#### STATED EXERCISE:
Copy the rows word for word, starting with the first row and ending with the line that contains "(x=331, y=217)". Include both the first row and that line.

Stored items from a collection:
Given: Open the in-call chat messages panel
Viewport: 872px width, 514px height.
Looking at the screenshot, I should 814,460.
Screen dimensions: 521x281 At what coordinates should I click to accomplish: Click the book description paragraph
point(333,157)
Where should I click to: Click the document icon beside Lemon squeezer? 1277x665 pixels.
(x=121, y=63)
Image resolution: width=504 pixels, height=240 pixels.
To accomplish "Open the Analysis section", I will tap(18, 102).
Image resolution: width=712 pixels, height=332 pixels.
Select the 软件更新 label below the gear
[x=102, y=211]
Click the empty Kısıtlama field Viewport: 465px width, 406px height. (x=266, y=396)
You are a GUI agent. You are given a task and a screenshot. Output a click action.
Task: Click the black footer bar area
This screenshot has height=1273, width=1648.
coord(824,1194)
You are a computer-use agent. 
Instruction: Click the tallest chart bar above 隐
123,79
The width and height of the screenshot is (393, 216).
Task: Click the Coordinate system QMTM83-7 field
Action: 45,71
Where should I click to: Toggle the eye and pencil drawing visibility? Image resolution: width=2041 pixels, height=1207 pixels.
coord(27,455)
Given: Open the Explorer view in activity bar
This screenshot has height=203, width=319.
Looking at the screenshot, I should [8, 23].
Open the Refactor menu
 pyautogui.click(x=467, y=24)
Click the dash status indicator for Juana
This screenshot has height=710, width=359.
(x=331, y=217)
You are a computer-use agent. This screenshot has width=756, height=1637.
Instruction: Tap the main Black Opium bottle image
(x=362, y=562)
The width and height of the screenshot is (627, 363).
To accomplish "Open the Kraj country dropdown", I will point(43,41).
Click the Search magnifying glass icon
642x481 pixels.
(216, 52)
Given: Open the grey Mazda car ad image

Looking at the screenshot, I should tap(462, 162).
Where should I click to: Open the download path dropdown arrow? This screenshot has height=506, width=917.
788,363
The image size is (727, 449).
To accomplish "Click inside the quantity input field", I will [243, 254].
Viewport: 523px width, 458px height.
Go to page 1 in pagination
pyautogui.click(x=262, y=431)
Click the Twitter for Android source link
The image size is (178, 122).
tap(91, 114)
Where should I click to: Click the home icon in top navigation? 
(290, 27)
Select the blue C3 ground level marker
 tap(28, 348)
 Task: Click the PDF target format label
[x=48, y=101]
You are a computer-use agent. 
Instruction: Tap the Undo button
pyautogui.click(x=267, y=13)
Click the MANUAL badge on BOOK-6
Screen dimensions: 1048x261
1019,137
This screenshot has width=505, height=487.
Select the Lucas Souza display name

#### REPLY TO THE TASK:
Given: Open the in-call chat messages panel
Viewport: 872px width, 514px height.
Looking at the screenshot, I should 814,460.
Screen dimensions: 521x281 At what coordinates should I click to accomplish: Click the book description paragraph
point(333,157)
Where should I click to: Click the document icon beside Lemon squeezer? 1277x665 pixels.
(x=121, y=63)
Image resolution: width=504 pixels, height=240 pixels.
To accomplish "Open the Analysis section", I will tap(18, 102).
Image resolution: width=712 pixels, height=332 pixels.
Select the 软件更新 label below the gear
[x=102, y=211]
Click the empty Kısıtlama field Viewport: 465px width, 406px height. (x=266, y=396)
You are a GUI agent. You are given a task and a screenshot. Output a click action.
Task: Click the black footer bar area
This screenshot has height=1273, width=1648.
coord(824,1194)
You are a computer-use agent. 
Instruction: Click the tallest chart bar above 隐
123,79
The width and height of the screenshot is (393, 216).
Task: Click the Coordinate system QMTM83-7 field
Action: 45,71
Where should I click to: Toggle the eye and pencil drawing visibility? Image resolution: width=2041 pixels, height=1207 pixels.
coord(27,455)
Given: Open the Explorer view in activity bar
This screenshot has height=203, width=319.
Looking at the screenshot, I should [8, 23].
Open the Refactor menu
 pyautogui.click(x=467, y=24)
Click the dash status indicator for Juana
This screenshot has height=710, width=359.
(x=331, y=217)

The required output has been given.